PROBLEMS AND TASKS:
A. Summarize the passage on privatized digital platforms in two sentences.
B. For each statement, say whether it agrees with the passage on privatized digital platforms, answering yes or no and quoting the words of the passage that decide it. (i) Privatization gives users control over the interactive infrastructure. (ii) Physical spaces without a digital overlay were limited in how well they could monitor people. (iii) The spaces described will become less participatory.

EXERCISE TEXT:
For the present, however, the commercialization of digital media and platforms relies upon the value generated by the private ownership and control of the interactive infrastructure. Privatization is a form of separation, insofar as it strips control over the infrastructure from users, who must then submit to the terms of access dictated by commercial entities, including submission to increasingly comprehensive forms of monitoring. To the extent that our social and professional lives move onto commercially controlled, digital, interactive platforms, they move into a space that is explicitly being built to manipulate us. Admittedly, this is increasingly true of the physical environments that surround us, but without a digital overlay, these spaces were limited in their ability to monitor, track, and customize marketing appeals. Interactive applications add this overlay and may turn both our physical and virtual environments into interfaces that capture information about us in order to turn it back upon us. These spaces will be both more participatory and interactive and, in the sense described here, more alienated. The task, then, is to think these two developments together.

ENTRIES SHOWN:
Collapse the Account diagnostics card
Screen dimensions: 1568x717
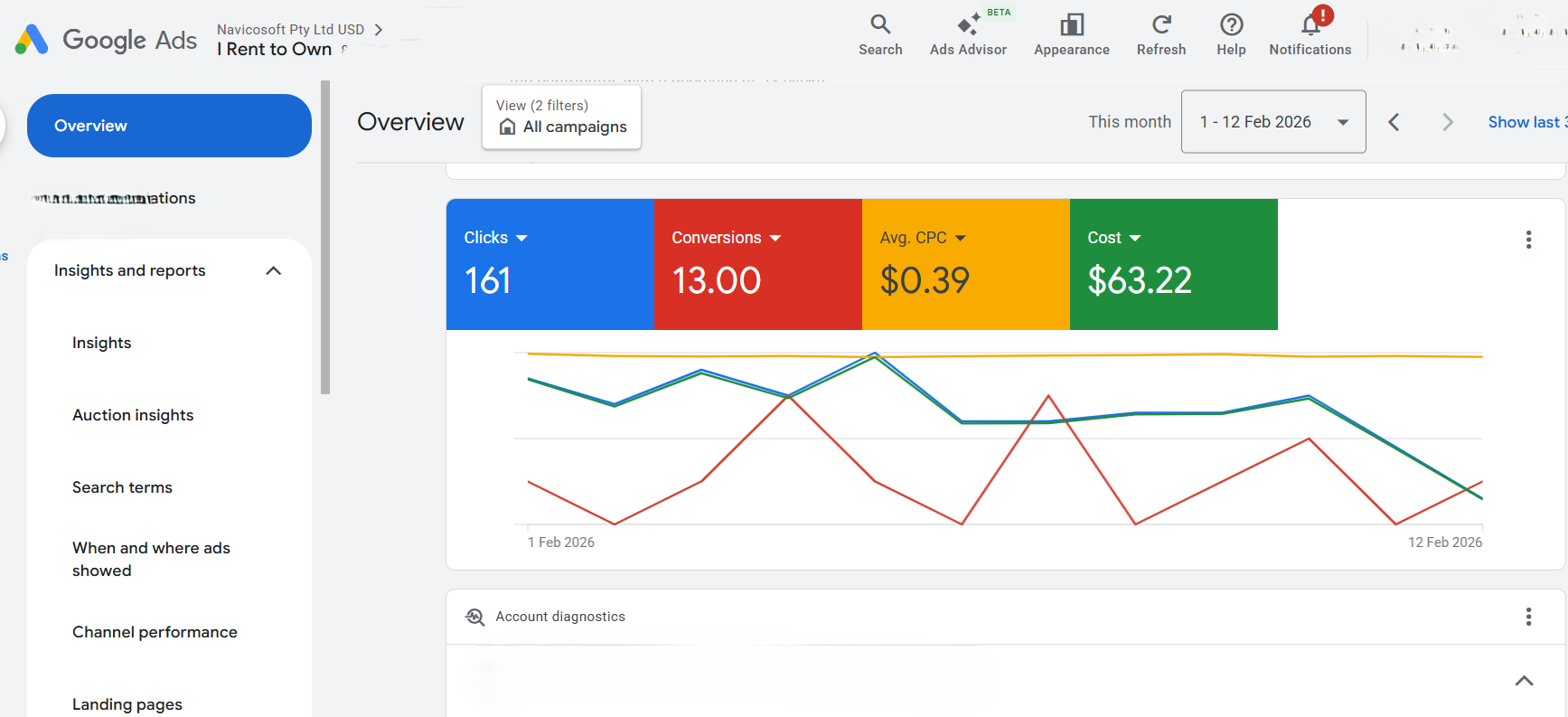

---

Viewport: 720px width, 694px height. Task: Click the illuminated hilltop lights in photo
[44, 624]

RESPONSES:
A. Commercial digital platforms depend on private ownership and control of interactive infrastructure, which strips control from users and makes them submit to commercial terms, including more and more comprehensive monitoring. As social and professional life moves onto these platforms and digital overlays let physical and virtual environments capture information about people in order to turn it back on them, these spaces become both more participatory and interactive and more alienated.

B.
(i) No: "it strips control over the infrastructure from users"
(ii) Yes: "without a digital overlay, these spaces were limited in their ability to monitor, track, and customize marketing appeals"
(iii) No: "These spaces will be both more participatory and interactive"